## [The problem]
When the line containing "Schizoaffective Disorder (38, 136)" appears in the data below, begin copying there and stop only after the line containing "Elizabeth Caudy (104, 85)".

—————

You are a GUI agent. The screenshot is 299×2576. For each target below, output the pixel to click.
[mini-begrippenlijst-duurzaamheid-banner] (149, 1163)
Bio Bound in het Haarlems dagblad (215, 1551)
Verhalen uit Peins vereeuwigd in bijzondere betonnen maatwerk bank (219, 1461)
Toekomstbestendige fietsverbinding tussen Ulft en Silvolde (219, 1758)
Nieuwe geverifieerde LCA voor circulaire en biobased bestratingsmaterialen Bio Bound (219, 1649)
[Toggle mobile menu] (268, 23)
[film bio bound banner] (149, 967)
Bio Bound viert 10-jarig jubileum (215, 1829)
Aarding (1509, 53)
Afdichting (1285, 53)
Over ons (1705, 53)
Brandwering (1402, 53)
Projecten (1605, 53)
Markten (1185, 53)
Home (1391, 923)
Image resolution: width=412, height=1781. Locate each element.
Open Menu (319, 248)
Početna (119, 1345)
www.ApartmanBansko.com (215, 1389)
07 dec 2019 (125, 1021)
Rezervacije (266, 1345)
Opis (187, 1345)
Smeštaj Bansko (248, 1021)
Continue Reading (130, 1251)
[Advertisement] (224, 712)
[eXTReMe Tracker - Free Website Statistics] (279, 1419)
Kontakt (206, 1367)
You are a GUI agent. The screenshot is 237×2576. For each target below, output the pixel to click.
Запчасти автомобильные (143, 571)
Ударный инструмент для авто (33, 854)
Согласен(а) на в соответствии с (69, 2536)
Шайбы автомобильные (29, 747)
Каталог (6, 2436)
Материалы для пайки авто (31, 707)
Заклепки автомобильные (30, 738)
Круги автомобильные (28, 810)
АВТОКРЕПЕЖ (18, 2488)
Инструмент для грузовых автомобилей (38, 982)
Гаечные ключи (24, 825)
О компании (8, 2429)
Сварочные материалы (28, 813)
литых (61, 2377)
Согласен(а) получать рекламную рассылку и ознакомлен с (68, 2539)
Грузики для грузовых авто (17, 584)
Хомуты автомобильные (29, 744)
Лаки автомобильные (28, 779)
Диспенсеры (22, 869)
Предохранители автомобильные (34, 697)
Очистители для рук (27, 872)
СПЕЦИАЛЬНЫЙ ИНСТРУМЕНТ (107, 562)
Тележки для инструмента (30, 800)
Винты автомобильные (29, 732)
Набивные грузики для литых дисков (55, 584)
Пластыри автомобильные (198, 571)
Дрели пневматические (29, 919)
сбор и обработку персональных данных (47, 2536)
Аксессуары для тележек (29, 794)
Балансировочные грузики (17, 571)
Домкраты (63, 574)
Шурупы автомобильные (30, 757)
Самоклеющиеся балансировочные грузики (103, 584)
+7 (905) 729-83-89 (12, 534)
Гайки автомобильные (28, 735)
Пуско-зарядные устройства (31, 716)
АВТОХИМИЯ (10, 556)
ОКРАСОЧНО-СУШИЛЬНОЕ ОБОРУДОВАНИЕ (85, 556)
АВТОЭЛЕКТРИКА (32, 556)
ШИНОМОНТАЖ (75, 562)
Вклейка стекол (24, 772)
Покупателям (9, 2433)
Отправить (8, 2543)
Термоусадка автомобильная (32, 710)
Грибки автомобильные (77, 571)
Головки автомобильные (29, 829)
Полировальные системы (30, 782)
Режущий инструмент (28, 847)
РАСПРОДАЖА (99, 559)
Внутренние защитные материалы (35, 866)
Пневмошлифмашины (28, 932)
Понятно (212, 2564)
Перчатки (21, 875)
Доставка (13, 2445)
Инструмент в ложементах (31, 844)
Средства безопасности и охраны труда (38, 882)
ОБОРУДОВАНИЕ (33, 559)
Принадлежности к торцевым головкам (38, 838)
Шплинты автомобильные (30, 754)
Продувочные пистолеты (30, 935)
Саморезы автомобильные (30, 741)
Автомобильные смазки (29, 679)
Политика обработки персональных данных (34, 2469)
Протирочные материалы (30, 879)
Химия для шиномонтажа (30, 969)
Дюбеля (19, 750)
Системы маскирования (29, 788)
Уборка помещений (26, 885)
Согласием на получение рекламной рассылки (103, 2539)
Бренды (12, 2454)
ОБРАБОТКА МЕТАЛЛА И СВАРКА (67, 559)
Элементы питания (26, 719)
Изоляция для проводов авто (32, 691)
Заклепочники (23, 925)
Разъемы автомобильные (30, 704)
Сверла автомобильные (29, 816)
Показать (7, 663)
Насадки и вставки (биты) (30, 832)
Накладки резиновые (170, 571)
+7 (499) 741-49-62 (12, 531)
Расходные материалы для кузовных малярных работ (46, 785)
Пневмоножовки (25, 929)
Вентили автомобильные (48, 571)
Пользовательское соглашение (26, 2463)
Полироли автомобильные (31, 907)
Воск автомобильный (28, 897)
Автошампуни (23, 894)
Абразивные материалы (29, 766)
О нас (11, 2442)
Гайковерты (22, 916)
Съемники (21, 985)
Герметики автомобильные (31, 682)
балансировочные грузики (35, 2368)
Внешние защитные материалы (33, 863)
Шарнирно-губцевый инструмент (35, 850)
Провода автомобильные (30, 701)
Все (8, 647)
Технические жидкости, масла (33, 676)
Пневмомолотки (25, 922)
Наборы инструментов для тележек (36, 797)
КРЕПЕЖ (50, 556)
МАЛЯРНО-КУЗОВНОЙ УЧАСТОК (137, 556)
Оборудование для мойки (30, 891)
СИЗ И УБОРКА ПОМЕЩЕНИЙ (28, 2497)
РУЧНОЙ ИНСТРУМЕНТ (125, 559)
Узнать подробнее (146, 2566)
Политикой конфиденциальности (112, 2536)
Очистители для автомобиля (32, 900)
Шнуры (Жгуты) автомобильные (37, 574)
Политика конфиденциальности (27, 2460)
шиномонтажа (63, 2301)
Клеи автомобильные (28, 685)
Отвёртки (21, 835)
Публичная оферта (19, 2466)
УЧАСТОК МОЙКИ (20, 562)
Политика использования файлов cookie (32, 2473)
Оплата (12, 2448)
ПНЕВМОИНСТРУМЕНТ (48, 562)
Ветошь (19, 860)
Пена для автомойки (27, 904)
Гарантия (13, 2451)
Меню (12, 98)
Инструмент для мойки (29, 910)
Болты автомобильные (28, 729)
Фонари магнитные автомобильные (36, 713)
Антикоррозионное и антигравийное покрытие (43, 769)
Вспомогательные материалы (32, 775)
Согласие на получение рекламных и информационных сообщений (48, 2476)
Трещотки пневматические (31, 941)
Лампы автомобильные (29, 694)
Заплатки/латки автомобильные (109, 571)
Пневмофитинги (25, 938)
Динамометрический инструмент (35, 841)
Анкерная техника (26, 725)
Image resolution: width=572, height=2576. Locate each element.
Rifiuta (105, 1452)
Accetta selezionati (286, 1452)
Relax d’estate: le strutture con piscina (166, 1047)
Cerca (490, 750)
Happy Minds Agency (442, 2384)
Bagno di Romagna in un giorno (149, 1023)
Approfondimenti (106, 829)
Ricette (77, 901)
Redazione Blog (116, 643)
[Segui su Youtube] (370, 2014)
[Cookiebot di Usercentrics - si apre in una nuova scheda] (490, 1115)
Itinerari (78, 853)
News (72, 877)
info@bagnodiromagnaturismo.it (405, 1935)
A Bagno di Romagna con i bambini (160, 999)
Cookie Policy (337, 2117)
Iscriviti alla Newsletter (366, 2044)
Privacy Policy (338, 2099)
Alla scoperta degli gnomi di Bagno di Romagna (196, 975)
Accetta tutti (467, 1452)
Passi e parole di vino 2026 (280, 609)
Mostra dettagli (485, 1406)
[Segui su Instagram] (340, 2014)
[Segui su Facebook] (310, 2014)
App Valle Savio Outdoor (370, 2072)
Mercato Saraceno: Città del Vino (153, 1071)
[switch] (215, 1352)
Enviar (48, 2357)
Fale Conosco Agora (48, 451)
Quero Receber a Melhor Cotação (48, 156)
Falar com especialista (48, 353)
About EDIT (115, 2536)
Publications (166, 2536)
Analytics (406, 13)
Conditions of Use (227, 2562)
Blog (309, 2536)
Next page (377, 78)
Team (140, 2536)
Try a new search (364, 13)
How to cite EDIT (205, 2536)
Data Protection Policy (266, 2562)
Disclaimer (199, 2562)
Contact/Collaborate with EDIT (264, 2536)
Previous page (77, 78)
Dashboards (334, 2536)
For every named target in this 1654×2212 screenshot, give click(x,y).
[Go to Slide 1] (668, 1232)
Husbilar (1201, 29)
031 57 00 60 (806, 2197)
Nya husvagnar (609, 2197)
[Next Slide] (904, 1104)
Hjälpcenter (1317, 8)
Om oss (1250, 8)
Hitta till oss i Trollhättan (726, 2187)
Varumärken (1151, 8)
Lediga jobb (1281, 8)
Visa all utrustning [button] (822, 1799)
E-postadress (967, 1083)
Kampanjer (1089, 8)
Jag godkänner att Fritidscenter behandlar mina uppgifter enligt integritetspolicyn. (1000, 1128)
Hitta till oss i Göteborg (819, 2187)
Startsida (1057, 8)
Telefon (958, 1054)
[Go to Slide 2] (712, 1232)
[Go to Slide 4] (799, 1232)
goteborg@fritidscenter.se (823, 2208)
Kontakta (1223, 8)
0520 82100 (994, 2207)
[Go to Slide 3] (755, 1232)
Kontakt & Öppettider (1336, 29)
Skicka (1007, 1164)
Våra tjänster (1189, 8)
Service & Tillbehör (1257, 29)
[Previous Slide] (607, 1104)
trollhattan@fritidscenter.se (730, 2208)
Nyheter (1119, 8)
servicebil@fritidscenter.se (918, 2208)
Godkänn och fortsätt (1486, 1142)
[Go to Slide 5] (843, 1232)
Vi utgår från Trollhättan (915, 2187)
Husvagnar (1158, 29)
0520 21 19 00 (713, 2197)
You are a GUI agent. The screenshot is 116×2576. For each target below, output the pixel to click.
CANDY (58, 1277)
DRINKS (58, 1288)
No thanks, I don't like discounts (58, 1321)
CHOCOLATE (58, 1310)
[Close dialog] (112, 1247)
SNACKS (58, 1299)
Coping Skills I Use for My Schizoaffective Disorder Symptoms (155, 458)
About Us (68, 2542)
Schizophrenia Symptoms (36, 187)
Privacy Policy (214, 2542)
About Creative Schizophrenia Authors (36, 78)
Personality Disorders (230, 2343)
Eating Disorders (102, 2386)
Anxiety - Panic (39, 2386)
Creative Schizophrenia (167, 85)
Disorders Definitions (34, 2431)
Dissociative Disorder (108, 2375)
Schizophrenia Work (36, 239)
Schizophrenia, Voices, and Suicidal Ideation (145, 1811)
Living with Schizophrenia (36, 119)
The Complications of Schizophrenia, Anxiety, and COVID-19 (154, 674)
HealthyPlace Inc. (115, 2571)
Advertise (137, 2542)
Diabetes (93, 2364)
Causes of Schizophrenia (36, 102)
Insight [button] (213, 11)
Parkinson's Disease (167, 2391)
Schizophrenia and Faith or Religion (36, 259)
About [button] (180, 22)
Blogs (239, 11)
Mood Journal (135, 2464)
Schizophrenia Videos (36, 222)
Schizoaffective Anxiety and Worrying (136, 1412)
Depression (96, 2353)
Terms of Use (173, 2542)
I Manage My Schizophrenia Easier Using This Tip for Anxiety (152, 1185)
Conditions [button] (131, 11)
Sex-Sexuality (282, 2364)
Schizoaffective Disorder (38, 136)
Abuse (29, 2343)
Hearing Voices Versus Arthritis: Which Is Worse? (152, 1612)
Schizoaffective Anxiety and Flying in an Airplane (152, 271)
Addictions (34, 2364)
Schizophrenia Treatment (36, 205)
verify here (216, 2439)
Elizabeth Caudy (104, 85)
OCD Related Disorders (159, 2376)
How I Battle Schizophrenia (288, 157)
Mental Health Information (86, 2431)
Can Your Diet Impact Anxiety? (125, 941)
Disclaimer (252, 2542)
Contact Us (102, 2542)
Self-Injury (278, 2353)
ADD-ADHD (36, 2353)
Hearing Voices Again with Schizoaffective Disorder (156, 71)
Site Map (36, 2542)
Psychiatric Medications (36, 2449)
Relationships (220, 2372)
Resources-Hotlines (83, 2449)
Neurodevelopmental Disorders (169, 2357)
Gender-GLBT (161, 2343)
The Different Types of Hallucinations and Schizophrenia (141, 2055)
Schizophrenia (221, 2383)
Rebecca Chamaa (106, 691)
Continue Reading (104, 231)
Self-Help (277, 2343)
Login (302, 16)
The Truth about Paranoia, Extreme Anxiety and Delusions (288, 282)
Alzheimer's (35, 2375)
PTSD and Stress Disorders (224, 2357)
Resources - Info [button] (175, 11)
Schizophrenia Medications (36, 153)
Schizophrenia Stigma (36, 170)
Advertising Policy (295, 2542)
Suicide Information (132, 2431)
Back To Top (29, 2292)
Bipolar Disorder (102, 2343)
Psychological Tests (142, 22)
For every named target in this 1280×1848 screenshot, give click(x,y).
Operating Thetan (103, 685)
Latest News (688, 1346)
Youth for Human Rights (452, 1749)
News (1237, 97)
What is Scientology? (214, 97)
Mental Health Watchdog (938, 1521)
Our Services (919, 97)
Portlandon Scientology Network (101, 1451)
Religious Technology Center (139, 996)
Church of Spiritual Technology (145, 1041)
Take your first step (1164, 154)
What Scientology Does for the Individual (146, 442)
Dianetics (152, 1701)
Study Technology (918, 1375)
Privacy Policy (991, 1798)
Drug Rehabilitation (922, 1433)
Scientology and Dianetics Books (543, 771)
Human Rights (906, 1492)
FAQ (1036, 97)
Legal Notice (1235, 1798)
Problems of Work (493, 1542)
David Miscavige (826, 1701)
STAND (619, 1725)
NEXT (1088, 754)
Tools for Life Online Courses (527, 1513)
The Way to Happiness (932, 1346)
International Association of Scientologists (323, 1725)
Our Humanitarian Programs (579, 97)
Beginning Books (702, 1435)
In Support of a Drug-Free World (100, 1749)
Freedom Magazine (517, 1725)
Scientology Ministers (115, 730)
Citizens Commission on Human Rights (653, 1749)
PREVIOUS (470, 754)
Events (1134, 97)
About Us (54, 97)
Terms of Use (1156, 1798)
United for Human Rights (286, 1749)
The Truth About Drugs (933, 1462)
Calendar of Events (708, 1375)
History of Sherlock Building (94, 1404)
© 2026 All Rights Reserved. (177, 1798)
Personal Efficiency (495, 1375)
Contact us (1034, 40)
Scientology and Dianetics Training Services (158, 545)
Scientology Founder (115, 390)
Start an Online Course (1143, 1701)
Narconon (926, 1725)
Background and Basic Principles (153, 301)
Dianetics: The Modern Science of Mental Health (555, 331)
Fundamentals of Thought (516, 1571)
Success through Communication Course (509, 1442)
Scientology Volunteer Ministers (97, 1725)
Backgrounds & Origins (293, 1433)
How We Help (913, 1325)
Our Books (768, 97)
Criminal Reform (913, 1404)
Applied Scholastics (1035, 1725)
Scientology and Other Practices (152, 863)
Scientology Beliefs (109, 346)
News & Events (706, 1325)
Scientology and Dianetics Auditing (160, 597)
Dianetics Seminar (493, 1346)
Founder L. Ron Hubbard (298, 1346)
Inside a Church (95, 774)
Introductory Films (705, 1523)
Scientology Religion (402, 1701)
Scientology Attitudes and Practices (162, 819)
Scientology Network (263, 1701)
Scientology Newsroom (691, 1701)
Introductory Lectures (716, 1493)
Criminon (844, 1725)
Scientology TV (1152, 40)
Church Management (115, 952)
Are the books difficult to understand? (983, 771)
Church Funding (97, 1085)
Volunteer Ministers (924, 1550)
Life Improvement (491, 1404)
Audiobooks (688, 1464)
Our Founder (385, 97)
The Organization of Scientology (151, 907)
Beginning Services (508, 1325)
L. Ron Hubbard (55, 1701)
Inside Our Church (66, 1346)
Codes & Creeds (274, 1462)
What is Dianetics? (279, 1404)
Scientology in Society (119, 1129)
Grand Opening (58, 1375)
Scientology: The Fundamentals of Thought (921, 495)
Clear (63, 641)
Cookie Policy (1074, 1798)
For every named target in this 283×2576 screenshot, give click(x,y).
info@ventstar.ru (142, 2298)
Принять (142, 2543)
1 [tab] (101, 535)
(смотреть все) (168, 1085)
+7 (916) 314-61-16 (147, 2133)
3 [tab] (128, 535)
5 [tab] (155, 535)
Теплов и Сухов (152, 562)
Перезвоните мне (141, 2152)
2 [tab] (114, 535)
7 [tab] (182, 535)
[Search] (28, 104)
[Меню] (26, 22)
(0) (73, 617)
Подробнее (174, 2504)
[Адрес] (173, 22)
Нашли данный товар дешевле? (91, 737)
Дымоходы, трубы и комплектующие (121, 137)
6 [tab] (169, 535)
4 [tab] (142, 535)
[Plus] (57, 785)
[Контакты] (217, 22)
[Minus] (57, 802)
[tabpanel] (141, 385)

—————

## [Response]
Schizoaffective Disorder (38, 136)
Abuse (29, 2343)
Hearing Voices Versus Arthritis: Which Is Worse? (152, 1612)
Schizoaffective Anxiety and Flying in an Airplane (152, 271)
Addictions (34, 2364)
Schizophrenia Treatment (36, 205)
verify here (216, 2439)
Elizabeth Caudy (104, 85)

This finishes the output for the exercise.